◆ **EXERCISE OBJECTIVE**
Set down exactly the lines from the one containing "netjet.hu (966, 2515)" through the last line of the data below, and no others.

** Opening RECORD EXCERPTS block **

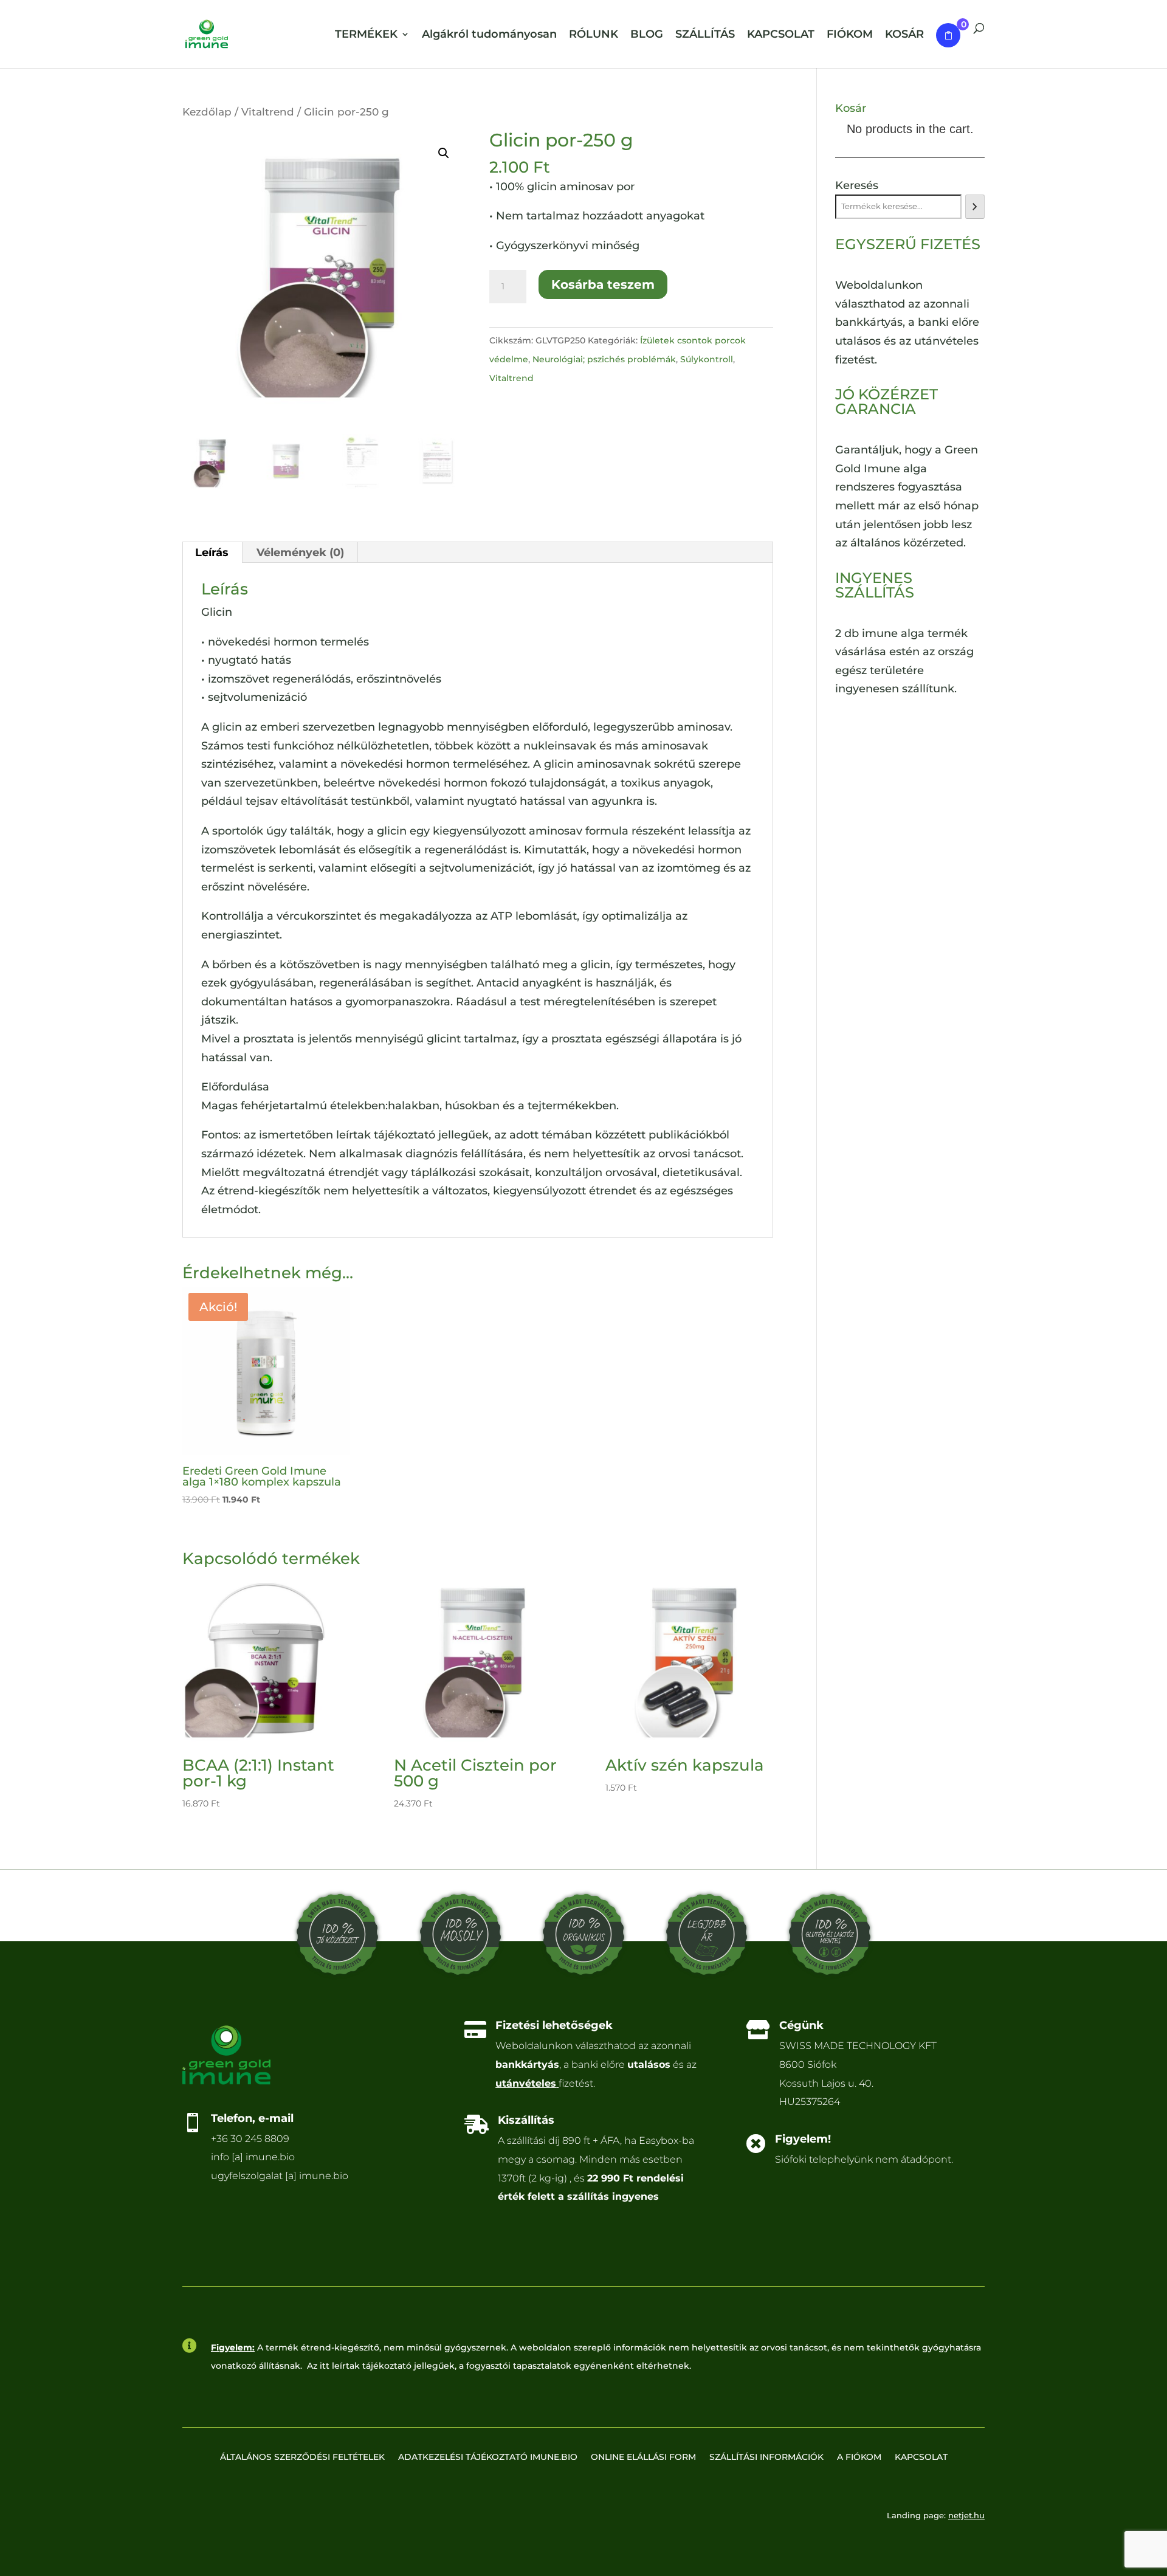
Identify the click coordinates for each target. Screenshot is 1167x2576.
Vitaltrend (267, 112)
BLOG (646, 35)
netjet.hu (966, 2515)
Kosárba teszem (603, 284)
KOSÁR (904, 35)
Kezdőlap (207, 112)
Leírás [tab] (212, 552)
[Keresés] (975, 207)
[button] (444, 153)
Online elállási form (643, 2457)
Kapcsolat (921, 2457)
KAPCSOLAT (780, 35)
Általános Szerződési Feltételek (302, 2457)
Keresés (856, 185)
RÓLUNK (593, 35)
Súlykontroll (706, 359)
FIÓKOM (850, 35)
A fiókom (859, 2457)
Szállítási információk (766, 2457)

** Closing RECORD EXCERPTS block **

◆ **SOLVED EXERCISE**
netjet.hu (966, 2515)
Kosárba teszem (603, 284)
KOSÁR (904, 35)
Kezdőlap (207, 112)
Leírás [tab] (212, 552)
[Keresés] (975, 207)
[button] (444, 153)
Online elállási form (643, 2457)
Kapcsolat (921, 2457)
KAPCSOLAT (780, 35)
Általános Szerződési Feltételek (302, 2457)
Keresés (856, 185)
RÓLUNK (593, 35)
Súlykontroll (706, 359)
FIÓKOM (850, 35)
A fiókom (859, 2457)
Szállítási információk (766, 2457)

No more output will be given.